Słowa, które obrażają Boga

          Autorzy Pisma świętego w swej naiwności pisali dość otwarcie. Scena spotkania żony Jeroboama z ociemniałym prorokiem Achiaszem jest próbą zrobienia na niej wrażenia. Prorok Achiasz, choć ociemniały, bezbłędnie opisuje żonę i jej przebranie. Wiedzę o niej dostarcza mu sam Bóg. Dalsze słowa proroka ujawniają jakoby wolę Boga. Podział królestwa był Jego zamysłem.
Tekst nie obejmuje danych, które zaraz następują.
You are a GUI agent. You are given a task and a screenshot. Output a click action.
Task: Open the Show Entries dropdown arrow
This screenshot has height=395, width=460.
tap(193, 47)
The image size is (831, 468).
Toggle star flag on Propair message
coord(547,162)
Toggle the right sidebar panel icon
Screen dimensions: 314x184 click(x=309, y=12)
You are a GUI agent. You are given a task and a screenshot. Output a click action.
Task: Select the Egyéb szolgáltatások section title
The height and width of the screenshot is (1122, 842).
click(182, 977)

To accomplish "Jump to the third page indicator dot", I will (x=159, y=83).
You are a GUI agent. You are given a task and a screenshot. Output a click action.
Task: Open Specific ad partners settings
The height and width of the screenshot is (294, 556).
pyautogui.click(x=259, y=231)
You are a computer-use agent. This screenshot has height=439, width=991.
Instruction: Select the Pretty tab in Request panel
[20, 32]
Bóg liczył na Jeroboama, wywyższył go do roli króla, ale ten go zawiódł, dlatego poniesie karę. Trudno uwierzyć tym słowom. W gruncie rzeczy one obrażają Boga. Przedstawiają Go jako przegranego w Jego zamysłach i mszczącego się na wszystkich, którzy się do tego przyczynili.  Dlatego sprowadzę nieszczęście na ród Jeroboama, gdyż wytępię z domu Jeroboama nawet chłopca, niewolnika i wolnego w Izraelu. Tak więc usunę ślad po rodzie Jeroboama, jak uprząta się gnój bez reszty.  Kto z należących do Jeroboama umrze w mieście, tego będą żarły psy, a tego, kto umrze w polu, będą żarły powietrzne ptaki, gdyż tak rzekł Pan (1 Krl 14,10–11).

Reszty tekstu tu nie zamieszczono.